■ **PROVIDED TEXT**
:::
8. It is interesting to note that learned counsel for the appellant and the learned counsel for the State submitted that the respondent no.2 is still in jail despite the order of bail as he is involved in so many cases. We will take up the said issue at a later stage. It is submitted by Mr. Yadav, learned counsel for the appellant that despite the factum of criminal history pointed out before the High Court, it has given it a glorious ignore which the law does not countenance. The solitary and the singular grievance which is propounded with solidity that the High Court should have dwelt upon the same and thereafter decided the matter. Mr. Dash, learned senior counsel (though the State has not moved any application for setting aside the order of bail granted by the High Court for the reasons which are unfathomable) unhesitatingly accepted the said submission. In the additional affidavit, an independent chart has been filed by the State and we find that apart from the present case, there are seven cases pending against the respondent no.2. The chart of the said cases is reproduced below:-
“1. FIR No. 664/02 u/s 302 IPC, PS Kavinagar, Ghaziabad.
2. FIR No. 558/04 u/s. 392, 411 IPC, PS Kotwali, Dist. Bulandshahar.
3. FIR No. 14/05 u/s. 398, 401, 307 IPC PS Noida, Gautam Budh Nagar.
4. FIR No. 15/05 u/s. 25, 27 Arms Act, PS Sector 49, Noida, Gautam Budh Nagar
5. FIR No. 1614/08 u/s. 364, 302, 201 IPC, PS Sihani Gate, Ghaziabad
6. FIR No. 98/05 u/s. 2/3 Gangster Act, PS Sector 49, Noida, Gautam Budh Nagar
7. FIR No. 451/12 u/s. 60 PS Sector 49 Noida, Gautam Budh Nagar”
:::
Data on finding visible targets
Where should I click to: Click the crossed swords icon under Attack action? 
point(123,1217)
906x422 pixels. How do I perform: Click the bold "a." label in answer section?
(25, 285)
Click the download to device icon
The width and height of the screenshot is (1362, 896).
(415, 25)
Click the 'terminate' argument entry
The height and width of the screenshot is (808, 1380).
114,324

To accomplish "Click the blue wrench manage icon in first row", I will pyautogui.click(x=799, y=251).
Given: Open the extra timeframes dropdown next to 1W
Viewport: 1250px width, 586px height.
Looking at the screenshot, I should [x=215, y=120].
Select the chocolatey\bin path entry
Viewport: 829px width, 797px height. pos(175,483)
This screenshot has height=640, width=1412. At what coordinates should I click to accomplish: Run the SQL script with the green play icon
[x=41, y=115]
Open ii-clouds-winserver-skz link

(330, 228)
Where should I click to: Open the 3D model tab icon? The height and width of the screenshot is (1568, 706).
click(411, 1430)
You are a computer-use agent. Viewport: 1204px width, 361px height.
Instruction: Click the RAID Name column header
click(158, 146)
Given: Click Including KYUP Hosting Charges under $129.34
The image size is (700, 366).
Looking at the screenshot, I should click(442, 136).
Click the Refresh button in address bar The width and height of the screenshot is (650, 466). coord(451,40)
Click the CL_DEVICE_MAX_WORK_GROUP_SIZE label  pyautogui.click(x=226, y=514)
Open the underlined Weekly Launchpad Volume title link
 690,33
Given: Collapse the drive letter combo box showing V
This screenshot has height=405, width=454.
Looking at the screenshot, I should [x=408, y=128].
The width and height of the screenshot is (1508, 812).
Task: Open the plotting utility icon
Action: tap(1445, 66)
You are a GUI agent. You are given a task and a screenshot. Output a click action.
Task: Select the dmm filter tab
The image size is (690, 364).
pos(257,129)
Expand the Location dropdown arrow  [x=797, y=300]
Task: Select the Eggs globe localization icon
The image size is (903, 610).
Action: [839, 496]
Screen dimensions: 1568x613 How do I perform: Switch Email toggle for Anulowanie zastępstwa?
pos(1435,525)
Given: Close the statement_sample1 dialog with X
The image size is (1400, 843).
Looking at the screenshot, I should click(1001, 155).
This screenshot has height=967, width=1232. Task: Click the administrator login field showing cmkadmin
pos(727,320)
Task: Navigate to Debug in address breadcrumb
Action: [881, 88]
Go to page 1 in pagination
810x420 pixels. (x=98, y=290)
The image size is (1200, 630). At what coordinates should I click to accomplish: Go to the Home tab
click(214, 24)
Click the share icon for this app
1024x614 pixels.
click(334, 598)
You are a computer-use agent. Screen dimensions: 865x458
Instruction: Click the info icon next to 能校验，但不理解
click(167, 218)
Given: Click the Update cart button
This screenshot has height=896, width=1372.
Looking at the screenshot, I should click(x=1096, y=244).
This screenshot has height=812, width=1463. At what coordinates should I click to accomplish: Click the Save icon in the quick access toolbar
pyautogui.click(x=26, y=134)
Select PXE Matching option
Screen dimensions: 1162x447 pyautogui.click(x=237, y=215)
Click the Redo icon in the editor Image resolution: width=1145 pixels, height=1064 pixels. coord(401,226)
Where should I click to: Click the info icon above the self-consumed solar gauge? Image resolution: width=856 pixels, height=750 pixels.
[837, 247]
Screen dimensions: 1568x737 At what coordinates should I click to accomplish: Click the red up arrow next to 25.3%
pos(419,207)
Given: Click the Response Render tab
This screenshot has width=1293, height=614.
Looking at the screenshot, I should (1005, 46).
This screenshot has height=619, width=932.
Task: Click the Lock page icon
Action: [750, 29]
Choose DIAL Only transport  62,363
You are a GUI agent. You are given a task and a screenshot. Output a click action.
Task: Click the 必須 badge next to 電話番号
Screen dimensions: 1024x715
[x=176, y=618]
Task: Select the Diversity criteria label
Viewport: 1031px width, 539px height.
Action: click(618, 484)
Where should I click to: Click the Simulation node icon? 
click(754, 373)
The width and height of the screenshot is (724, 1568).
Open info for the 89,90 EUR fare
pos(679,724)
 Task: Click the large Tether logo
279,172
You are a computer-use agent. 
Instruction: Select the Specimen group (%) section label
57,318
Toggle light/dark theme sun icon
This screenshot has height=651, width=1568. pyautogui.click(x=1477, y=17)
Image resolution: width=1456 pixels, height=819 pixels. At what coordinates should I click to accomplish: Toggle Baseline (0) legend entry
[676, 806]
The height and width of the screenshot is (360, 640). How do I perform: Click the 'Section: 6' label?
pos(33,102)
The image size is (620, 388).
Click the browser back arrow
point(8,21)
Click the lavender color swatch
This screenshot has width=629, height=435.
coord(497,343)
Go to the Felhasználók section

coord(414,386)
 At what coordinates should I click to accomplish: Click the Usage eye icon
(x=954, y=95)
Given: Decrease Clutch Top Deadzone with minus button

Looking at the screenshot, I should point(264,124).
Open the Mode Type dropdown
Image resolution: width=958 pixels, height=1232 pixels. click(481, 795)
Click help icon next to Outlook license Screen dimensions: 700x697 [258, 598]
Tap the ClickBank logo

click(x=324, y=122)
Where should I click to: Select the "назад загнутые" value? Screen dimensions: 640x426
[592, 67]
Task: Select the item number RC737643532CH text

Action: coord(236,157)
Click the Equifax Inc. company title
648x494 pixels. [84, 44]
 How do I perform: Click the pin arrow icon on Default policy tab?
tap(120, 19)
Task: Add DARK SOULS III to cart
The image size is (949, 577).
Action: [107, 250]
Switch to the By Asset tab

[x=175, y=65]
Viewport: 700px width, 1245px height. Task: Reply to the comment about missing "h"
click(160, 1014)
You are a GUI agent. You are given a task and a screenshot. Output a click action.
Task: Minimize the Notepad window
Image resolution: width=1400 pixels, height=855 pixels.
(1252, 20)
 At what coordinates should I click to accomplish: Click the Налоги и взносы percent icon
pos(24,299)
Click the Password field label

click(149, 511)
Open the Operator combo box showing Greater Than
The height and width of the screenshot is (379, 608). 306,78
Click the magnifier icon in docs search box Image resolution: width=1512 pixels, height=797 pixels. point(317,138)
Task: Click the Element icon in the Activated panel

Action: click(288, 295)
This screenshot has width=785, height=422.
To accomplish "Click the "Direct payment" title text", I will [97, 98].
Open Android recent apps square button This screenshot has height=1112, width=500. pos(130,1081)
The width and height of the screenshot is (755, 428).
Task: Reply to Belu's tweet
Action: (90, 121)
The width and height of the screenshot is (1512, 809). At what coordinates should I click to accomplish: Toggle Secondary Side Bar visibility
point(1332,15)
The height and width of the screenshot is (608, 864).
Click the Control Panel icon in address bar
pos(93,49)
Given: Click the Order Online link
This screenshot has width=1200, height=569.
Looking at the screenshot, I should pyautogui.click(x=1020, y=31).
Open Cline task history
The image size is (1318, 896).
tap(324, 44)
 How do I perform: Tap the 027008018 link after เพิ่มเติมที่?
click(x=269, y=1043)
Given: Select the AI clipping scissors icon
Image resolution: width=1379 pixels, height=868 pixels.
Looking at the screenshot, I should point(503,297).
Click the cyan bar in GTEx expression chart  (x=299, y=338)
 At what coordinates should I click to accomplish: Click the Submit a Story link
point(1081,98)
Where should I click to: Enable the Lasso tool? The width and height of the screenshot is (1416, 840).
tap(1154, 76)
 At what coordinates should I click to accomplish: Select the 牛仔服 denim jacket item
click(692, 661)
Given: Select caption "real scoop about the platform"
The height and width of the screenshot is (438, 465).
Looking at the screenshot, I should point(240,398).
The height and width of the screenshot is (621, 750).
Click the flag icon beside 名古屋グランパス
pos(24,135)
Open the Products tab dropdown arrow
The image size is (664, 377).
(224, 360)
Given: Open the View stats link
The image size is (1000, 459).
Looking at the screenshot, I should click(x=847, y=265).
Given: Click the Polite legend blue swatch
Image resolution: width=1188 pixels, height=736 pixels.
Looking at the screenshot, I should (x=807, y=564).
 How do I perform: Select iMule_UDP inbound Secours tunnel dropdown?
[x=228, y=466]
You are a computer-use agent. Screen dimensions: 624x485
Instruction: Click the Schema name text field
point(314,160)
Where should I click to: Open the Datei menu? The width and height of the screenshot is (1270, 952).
:::
■ **EXERCISE REQUIREMENTS**
**a)** Answer these questions from the court excerpt:
(i) Who is named as learned counsel for the appellant?
(ii) Apart from the present case, how many cases does the State's chart show pending against respondent no.2?
(iii) Under which Act is FIR No. 15/05 registered?
**b)** Edit the rows from the first one down to the line containing "click(158, 146)", replacing "Instruction" with "Command" and leaving everything else unchanged.

■ **OUTPUTS BY TASK**
**a)**
(i) Mr. Yadav
(ii) Seven
(iii) The Arms Act (sections 25 and 27)

**b)**
Where should I click to: Click the crossed swords icon under Attack action? 
point(123,1217)
906x422 pixels. How do I perform: Click the bold "a." label in answer section?
(25, 285)
Click the download to device icon
The width and height of the screenshot is (1362, 896).
(415, 25)
Click the 'terminate' argument entry
The height and width of the screenshot is (808, 1380).
114,324

To accomplish "Click the blue wrench manage icon in first row", I will pyautogui.click(x=799, y=251).
Given: Open the extra timeframes dropdown next to 1W
Viewport: 1250px width, 586px height.
Looking at the screenshot, I should [x=215, y=120].
Select the chocolatey\bin path entry
Viewport: 829px width, 797px height. pos(175,483)
This screenshot has height=640, width=1412. At what coordinates should I click to accomplish: Run the SQL script with the green play icon
[x=41, y=115]
Open ii-clouds-winserver-skz link

(330, 228)
Where should I click to: Open the 3D model tab icon? The height and width of the screenshot is (1568, 706).
click(411, 1430)
You are a computer-use agent. Viewport: 1204px width, 361px height.
Command: Click the RAID Name column header
click(158, 146)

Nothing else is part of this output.